[[ Provided entries, beginning ]]
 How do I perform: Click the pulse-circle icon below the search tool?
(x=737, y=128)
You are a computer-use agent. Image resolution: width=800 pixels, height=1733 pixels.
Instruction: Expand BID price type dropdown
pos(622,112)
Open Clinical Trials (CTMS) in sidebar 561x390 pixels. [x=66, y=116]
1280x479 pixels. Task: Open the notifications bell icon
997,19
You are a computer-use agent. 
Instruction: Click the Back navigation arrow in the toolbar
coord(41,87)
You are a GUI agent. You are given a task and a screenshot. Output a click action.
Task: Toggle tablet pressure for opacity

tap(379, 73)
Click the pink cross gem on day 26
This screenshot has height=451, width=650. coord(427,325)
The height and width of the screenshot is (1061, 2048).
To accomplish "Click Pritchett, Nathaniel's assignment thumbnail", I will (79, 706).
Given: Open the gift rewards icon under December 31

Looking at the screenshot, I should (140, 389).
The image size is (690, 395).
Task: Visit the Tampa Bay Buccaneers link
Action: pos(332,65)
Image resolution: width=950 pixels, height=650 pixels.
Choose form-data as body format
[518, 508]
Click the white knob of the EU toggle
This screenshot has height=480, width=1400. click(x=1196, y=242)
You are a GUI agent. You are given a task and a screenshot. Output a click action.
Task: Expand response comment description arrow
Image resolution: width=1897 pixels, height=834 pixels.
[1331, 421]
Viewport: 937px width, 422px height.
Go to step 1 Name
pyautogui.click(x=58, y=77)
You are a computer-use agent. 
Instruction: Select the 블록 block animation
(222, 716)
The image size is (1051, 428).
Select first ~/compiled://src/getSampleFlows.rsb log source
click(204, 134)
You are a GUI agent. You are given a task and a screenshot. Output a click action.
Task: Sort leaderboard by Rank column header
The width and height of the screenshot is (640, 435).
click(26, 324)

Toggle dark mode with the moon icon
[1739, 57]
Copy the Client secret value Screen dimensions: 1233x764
[[ Provided entries, end ]]
■ Task details
Could every entry be given again exactly, with no line skipped?

■ Result for this task
 How do I perform: Click the pulse-circle icon below the search tool?
(x=737, y=128)
You are a computer-use agent. Image resolution: width=800 pixels, height=1733 pixels.
Instruction: Expand BID price type dropdown
pos(622,112)
Open Clinical Trials (CTMS) in sidebar 561x390 pixels. [x=66, y=116]
1280x479 pixels. Task: Open the notifications bell icon
997,19
You are a computer-use agent. 
Instruction: Click the Back navigation arrow in the toolbar
coord(41,87)
You are a GUI agent. You are given a task and a screenshot. Output a click action.
Task: Toggle tablet pressure for opacity

tap(379, 73)
Click the pink cross gem on day 26
This screenshot has height=451, width=650. coord(427,325)
The height and width of the screenshot is (1061, 2048).
To accomplish "Click Pritchett, Nathaniel's assignment thumbnail", I will (79, 706).
Given: Open the gift rewards icon under December 31

Looking at the screenshot, I should (140, 389).
The image size is (690, 395).
Task: Visit the Tampa Bay Buccaneers link
Action: pos(332,65)
Image resolution: width=950 pixels, height=650 pixels.
Choose form-data as body format
[518, 508]
Click the white knob of the EU toggle
This screenshot has height=480, width=1400. click(x=1196, y=242)
You are a GUI agent. You are given a task and a screenshot. Output a click action.
Task: Expand response comment description arrow
Image resolution: width=1897 pixels, height=834 pixels.
[1331, 421]
Viewport: 937px width, 422px height.
Go to step 1 Name
pyautogui.click(x=58, y=77)
You are a computer-use agent. 
Instruction: Select the 블록 block animation
(222, 716)
The image size is (1051, 428).
Select first ~/compiled://src/getSampleFlows.rsb log source
click(204, 134)
You are a GUI agent. You are given a task and a screenshot. Output a click action.
Task: Sort leaderboard by Rank column header
The width and height of the screenshot is (640, 435).
click(26, 324)

Toggle dark mode with the moon icon
[1739, 57]
Copy the Client secret value Screen dimensions: 1233x764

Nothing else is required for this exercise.